■ EXERCISE DESCRIPTION: Write out the data below word for word, from the line that contains "You are a GUI" up to and including the last line of the data. Leave the pictures out of your answer.

■ RECORDS PROVIDED:
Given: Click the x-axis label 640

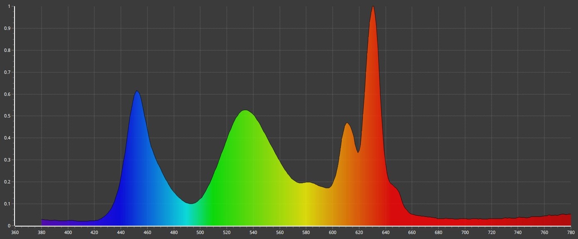Looking at the screenshot, I should pyautogui.click(x=385, y=233).
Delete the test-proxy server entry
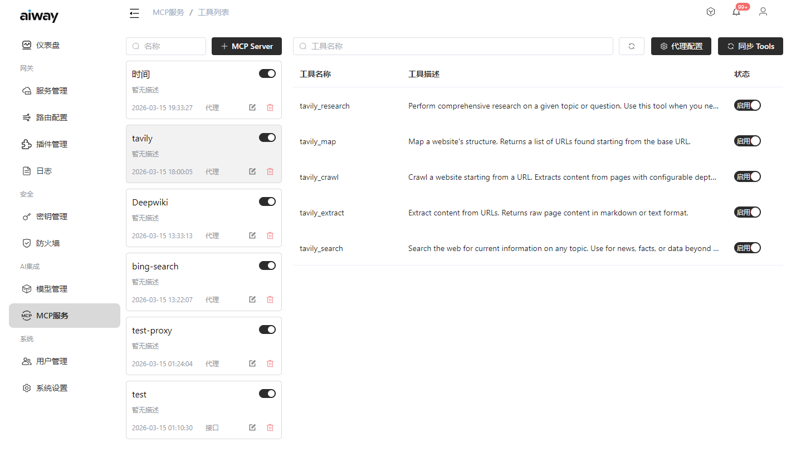The height and width of the screenshot is (472, 801). point(270,363)
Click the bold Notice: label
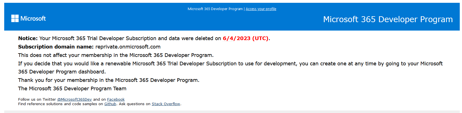 click(28, 38)
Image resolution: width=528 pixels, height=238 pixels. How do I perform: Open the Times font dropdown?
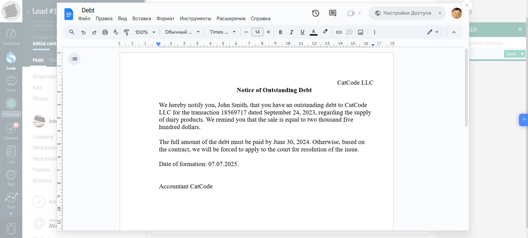[x=223, y=32]
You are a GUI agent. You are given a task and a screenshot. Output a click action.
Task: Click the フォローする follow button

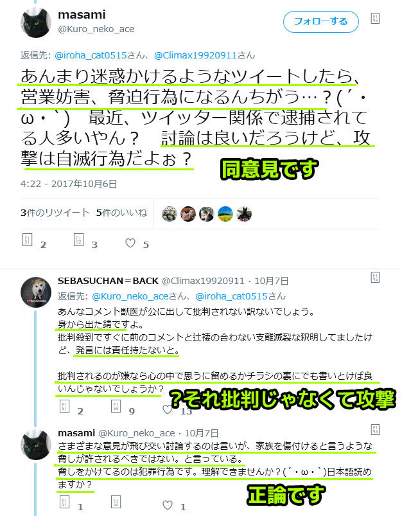coord(320,22)
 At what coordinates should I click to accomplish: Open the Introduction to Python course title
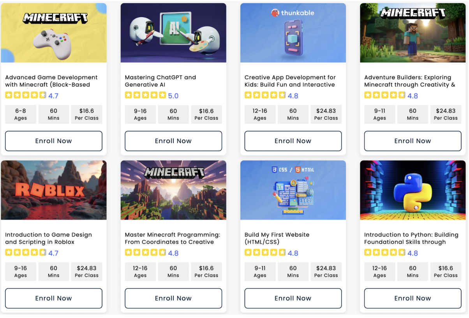(x=411, y=238)
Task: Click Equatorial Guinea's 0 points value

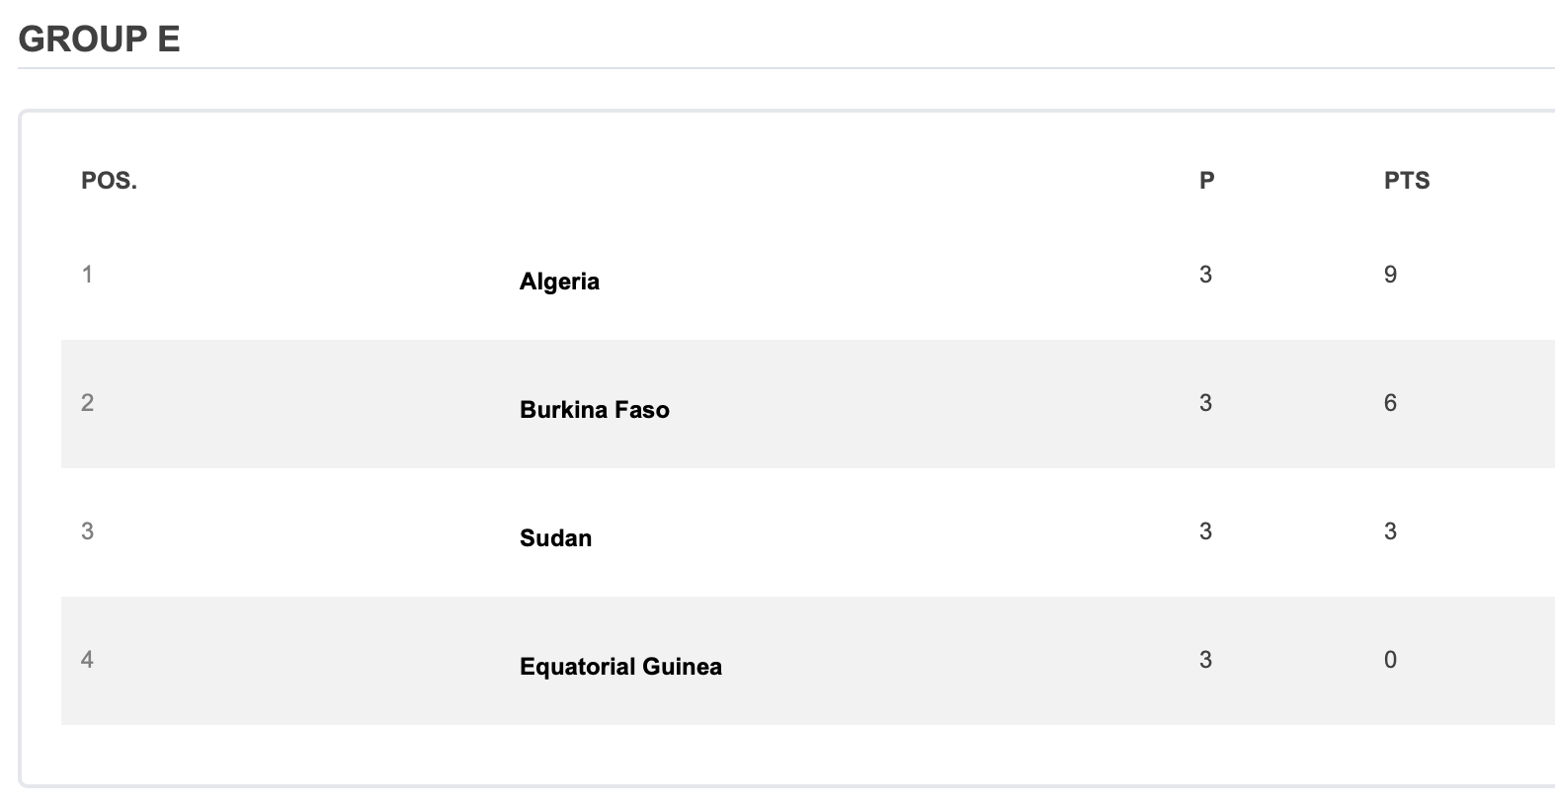Action: [1390, 660]
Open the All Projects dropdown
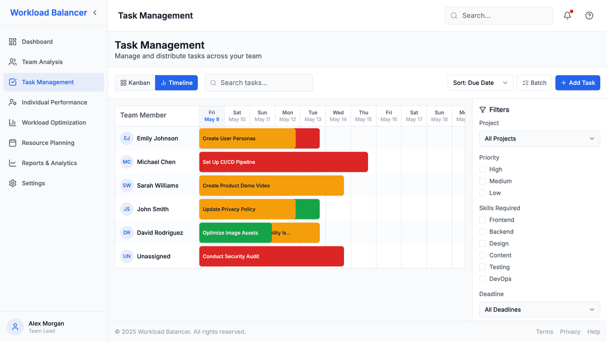Image resolution: width=607 pixels, height=342 pixels. pyautogui.click(x=539, y=138)
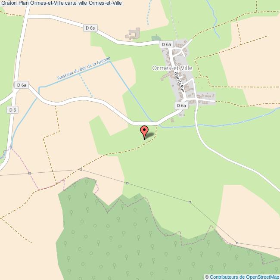
Task: Click the Ormes-et-Ville town label
Action: point(172,68)
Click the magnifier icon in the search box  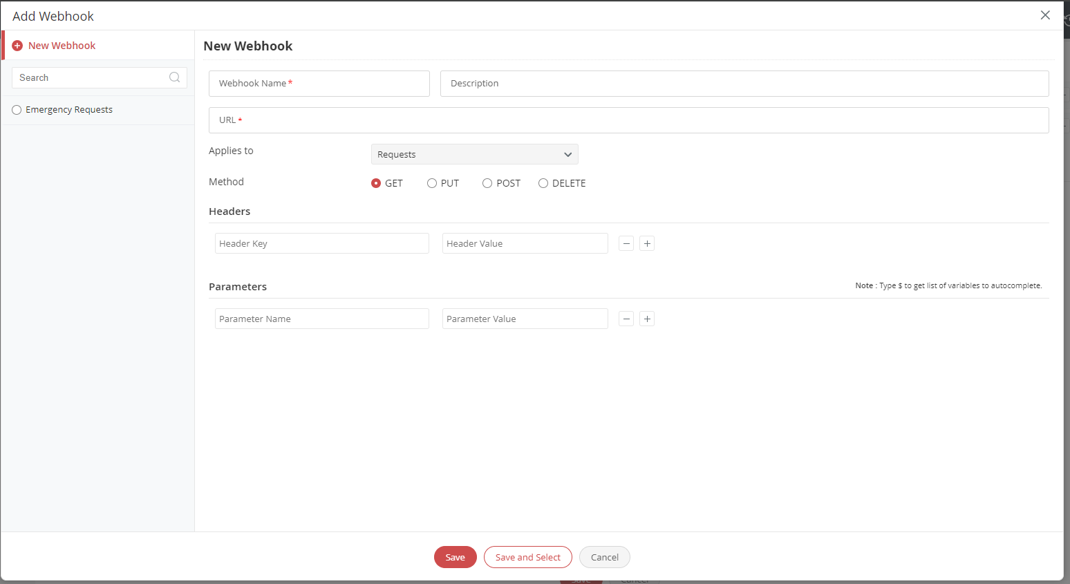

■ TASK SOLUTION:
You are a GUI agent. You are given a task and a screenshot. Output a click action.
Task: Click the フォローする follow button

coord(320,22)
 At what coordinates should I click to accomplish: Open the Introduction to Python course title
(x=411, y=238)
Task: Click Equatorial Guinea's 0 points value

Action: [1390, 660]
Open the All Projects dropdown
Image resolution: width=607 pixels, height=342 pixels. pyautogui.click(x=539, y=138)
Task: Click the Ormes-et-Ville town label
Action: point(172,68)
Click the magnifier icon in the search box  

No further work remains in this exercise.